Source passage ▸
Whenever I try to connect to you, it just says 'Due to network problems, unable to connect to player at this time'


----------



## rich-hill

lol u gave up second race


----------



## Jim W

rich-hill said:


> lol u gave up second race


sorry yeah - I wasn't expecting it to go through... i didnt get change to change car.


----------



## nicp2007

ready for some racing!!!


----------



## Jim W

How i love the drifting. Oh my


----------



## rich-hill

time for some sideways veyron Jim


----------



## rich-hill

mog got ypu in now


----------



## rich-hill

High scores are no good when you don't finish


----------



## Lloyd71

High as in 'double' you mean? 

BTW has anyone actually turned up for this besides me and rich? I've freed some space on my friends list now but nobody seems to be online from the list.


----------



## Lloyd71

Meh, I've gone offline to get something to eat. I'll be back on later.


----------



## Auto Finesse

dam sorry guys im running a bit late, il be home soon


----------



## nicp2007

i'm here :thumb:

the mrs is out till 10 so will still be here all night :thumb:


----------



## Jim W

just finished my tea - sorry to have to leave you all earlier.

Data provided ▸
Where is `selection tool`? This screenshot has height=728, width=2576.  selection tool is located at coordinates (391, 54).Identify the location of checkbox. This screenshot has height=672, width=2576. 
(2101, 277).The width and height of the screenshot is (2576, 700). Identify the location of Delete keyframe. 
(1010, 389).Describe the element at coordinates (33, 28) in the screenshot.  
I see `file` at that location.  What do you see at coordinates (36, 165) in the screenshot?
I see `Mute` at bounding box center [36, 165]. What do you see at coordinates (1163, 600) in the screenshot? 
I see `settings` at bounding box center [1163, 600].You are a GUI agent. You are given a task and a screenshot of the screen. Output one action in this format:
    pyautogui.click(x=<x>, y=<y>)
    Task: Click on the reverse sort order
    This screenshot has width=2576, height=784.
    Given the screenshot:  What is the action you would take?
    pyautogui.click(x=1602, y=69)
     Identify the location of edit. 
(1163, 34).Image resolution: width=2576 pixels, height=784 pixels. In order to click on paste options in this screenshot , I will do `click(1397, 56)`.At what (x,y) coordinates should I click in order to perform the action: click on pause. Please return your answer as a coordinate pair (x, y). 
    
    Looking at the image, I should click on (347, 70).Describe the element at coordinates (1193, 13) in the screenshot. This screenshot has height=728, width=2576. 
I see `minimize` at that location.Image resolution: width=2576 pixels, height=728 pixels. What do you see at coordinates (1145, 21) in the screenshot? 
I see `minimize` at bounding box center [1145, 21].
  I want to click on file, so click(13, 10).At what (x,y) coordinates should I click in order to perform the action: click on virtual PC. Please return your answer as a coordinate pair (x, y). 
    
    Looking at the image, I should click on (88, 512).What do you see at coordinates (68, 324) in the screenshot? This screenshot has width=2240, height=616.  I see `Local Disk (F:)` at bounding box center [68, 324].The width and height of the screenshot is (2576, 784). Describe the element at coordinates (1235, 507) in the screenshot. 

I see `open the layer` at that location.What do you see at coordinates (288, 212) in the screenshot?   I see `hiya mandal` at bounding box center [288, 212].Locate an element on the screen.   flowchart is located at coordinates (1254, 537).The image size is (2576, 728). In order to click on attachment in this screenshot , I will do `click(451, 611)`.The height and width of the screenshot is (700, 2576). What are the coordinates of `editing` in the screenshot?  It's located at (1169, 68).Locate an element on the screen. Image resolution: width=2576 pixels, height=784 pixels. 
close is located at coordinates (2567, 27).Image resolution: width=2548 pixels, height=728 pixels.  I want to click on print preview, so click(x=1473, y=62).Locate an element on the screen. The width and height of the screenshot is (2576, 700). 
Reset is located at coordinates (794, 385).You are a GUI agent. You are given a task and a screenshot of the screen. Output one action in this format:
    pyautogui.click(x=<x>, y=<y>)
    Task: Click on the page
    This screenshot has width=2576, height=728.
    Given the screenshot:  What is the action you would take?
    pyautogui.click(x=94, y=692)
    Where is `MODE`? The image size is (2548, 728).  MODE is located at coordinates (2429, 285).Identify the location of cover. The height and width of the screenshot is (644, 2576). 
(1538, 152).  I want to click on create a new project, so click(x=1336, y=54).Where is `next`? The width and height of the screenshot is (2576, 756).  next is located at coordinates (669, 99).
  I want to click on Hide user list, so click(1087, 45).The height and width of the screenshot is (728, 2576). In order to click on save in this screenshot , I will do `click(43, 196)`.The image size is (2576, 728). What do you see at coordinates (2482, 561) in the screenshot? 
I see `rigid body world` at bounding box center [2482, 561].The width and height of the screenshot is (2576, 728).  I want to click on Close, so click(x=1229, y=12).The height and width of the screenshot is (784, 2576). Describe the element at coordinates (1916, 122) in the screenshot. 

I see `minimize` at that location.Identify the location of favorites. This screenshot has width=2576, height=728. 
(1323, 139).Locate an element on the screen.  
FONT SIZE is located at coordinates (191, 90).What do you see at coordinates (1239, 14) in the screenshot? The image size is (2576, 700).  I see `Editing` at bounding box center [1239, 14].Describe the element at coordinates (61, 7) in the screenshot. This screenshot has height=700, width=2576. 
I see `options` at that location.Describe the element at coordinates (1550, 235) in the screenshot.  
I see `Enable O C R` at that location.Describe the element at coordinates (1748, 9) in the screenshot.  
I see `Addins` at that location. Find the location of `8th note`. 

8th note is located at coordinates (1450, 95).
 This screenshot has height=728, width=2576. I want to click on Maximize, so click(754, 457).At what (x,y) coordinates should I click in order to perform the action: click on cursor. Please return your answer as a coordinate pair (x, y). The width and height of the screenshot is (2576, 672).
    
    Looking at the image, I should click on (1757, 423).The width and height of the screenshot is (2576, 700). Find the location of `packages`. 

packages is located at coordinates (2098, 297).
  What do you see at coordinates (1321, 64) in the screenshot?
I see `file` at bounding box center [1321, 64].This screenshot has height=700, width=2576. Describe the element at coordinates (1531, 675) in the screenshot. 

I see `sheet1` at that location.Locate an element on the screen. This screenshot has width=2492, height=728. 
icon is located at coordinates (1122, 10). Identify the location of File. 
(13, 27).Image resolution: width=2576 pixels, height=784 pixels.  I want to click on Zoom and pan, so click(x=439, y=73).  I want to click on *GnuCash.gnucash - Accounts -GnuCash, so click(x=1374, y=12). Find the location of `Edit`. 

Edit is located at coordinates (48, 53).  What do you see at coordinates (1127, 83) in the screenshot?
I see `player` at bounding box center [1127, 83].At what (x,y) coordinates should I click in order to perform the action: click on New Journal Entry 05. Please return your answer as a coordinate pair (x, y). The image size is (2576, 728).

To be done ▸
A. Reproduce the part of the racing forum thread starting at "BTW has anyone" and ending at "back on later.".
B. Write the next part of the racing forum thread, picking up after its final post.

Expected answers ▸
A.
BTW has anyone actually turned up for this besides me and rich? I've freed some space on my friends list now but nobody seems to be online from the list.


----------



## Lloyd71

Meh, I've gone offline to get something to eat. I'll be back on later.

B.
got the steering wheel here now - will be setting this up and having a play in Free Mode first


----------



## rich-hill

thoughs back online post tags now please,


----------



## Lloyd71

I'll be back on in a while. Possibly.


----------



## rich-hill

my veyron has just been destroyed by a datson!!!


----------



## nicp2007

i'm here


----------



## Jim W

my god the wheel is hard.. need to find a decent surface to strap it to - bit difficult on youjr knee!!


----------



## rich-hill

Jim take on the `Datson!


----------



## Jim W

im on the wheel, cant do drag with this. can't you hear my mic?? lets try a few drifts again. im going to be shocking, whatever we do. Wheel = very hard


----------



## rich-hill

ONly 26 for the 1 mile, the guy that beat me earlier was doing it in 22, not sure how he did that


----------



## Auto Finesse

Whats happening with you guys, dont you have mics?


----------



## Jim W

I do, but, it appears not to be working. Fed up with sterring-wheel already


----------



## nicp2007

someone invite me in!


----------



## Jim W

*loads back up the controller now, steering is hilariously difficult (plus, doesnt apear to support headset)*


----------



## Brazo

Soz james was in a private race with some mates!

11 of my 'friends' were online tonight and all were playing FM3!!!


----------



## jamest

Wouldn't allow me to join the session due to network problems connecting, but will play another time.


----------



## Eeloe

I bought the steering wheel on Friday and played with it all week and i just can't hack it! Really not for me!

My missus is flying with the wheel tho, she loves it!


----------



## rich-hill

It won't let me join your guys games, says something to do with NAT settings, how do i chnage these so i can join in?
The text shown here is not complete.